Karakteristik yang kita harapkan dimiliki oleh seorang mursyid di antaranya sebagai berikut: Pertama-tama, seorang mursyid harus menguasai ilmu positif yang berkembang di masanya. Dengan pengetahuannya tersebut, ia harus berusaha menjadi obat penawar bagi setiap permasalahan yang dihadapi semua orang. Jika demikian, luka-luka materi dan maknawi yang tadinya dianggap tidak bisa disembuhkan perlahan akan membaik atas taufik dan inayat dari Allah. Di waktu yang sama, seorang mursyid harus mampu menyingkirkan keraguan dan kebimbangan yang bersumber dari falsafah dialektika. Selain itu, memberikan resep wirid sesuai kebutuhan si murid juga merupakan salah satu tugas dari seorang mursyid. Sang mursyid harus memberi si murid wirid yang paling cocok dengan levelnya.
Sebenarnya semua orang dapat membaca beragam wirid, entah ia mengaitkan dirinya dengan seorang mursyid ataupun tidak. Menurut beberapa pendapat, untuk bisa membaca Awradu Qudsiyah dan Awradu Syah Naqsyabandi seseorang harus mengambil izin. Saya sendiri tidak menemukan landasan perlunya izin untuk dapat mempraktikkan suatu wirid, entah itu dari Al Quran, sunnah, ijma ulama, maupun jalannya para salafus salih. Menurut saya, pendapat ini tidak memiliki dasar. Tidak diperlukan izin khusus untuk berdoa kepada Allah SWT. Inilah jalannya Baginda Nabi, para sahabat, dan salafus salih.
Akan tetapi, tidaklah layak bagi seorang mukmin untuk tidak rutin membaca wirid yang telah diniatkannya. Wirid yang telah diniatkannya harus dibaca secara rutin, dimana pembacaan di hari kedua harus lebih baik daripada hari pertama. Baginda Nabi sangat menekankan urgensi dari hal ini. Ummul Mukminin Aisyah ra menyampaikan bahwasanya Baginda Nabi mengganti ibadah ketaatan di hari berikutnya jika di hari sebelumnya beliau berhalangan (HR Muslim, Salatul Musafirin, 297-298). Demikian sensitifnya beliau dalam menjaga ibadah salat sunah rawatib, dalam kitab-kitab hadist yang terpercaya kita dapat menemukan peristiwa mencengangkan berikut ini: Suatu hari, Baginda Nabi menunaikan dua rakaat salat sunah setelah menunaikan salat ashar. Kepada mereka yang bertanya salat apa ini, jawaban beliau: Ada rombongan tamu dari suatu tempat. Karena sibuk menjamu mereka, aku tidak sempat menunaikan salat bakdiyah zuhur. Jadi selepas salat ashar tadi, aku tunaikan salat bakdiyah zuhur tersebut (HR Bukhari, Mawaqit 33; HR Tirmizi, Salat 21).”

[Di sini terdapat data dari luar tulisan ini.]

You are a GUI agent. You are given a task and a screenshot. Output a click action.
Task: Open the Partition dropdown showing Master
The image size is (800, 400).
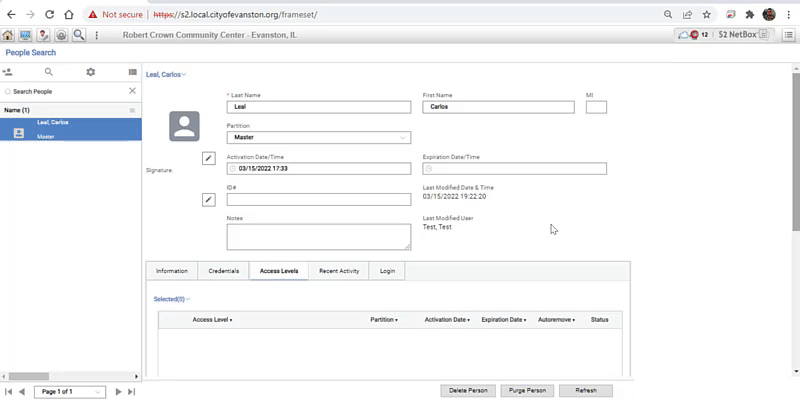(318, 137)
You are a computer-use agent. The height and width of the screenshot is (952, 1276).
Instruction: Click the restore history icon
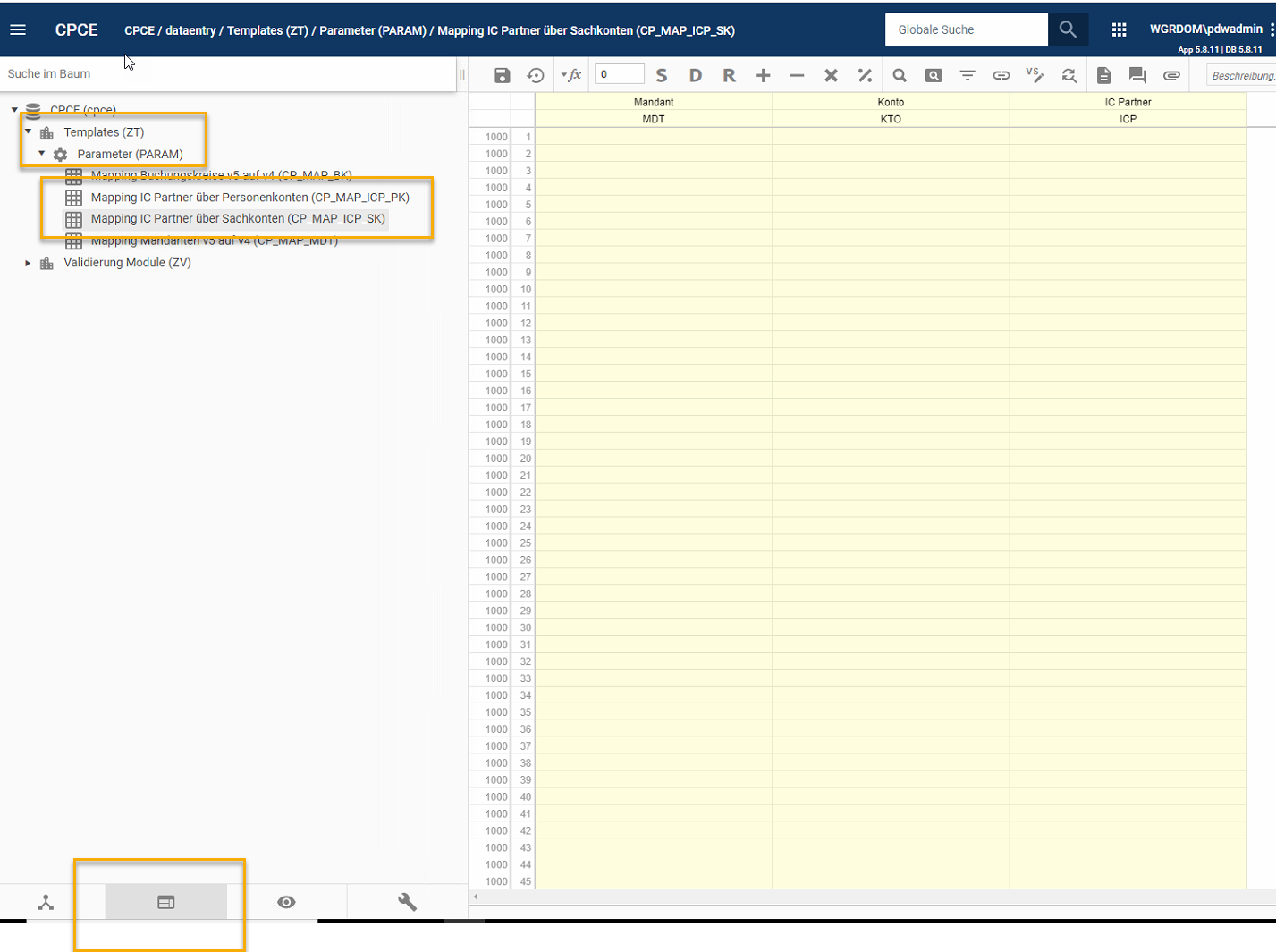[536, 76]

Sebenarnya menurut kitab-kitab fikih, kita tidak perlu mengqadha shalat sunah jika waktu salatnya telah lewat. Akan tetapi, sosok agung yang memiliki hubungan istimewa dengan Tuhannya tersebut, dimana saja beliau memulai hubungan dengan Tuhannya, beliau senantiasa memperdalam hubungannya dan dengan demikian derajat beliau pun melejit.
Ya, Baginda Nabi SAW senantiasa rutin dalam mengerjakan hal-hal yang telah dimulainya. Seandainya kita mampu menyelesaikan doa jausyan sehari sekali, mari kita rutinkan kebiasaan tersebut. Jika tidak mampu membaca sekaligus, ia dapat kita bagi. Sebagian di waktu pagi, sebagian di waktu sore, sebagian lagi di waktu malam. Akan tetapi, adalah sebuah keharusan bagi kita untuk memiliki wirid yang kita baca sehari-hari. Apa yang mampu kita baca harus direncanakan dalam suatu program dan harus kita rutinkan pembacaannya setiap hari.
Diterjemahkan dari artikel berjudul Hakiki Mursyid, dari Buku Bahar Nesidesi.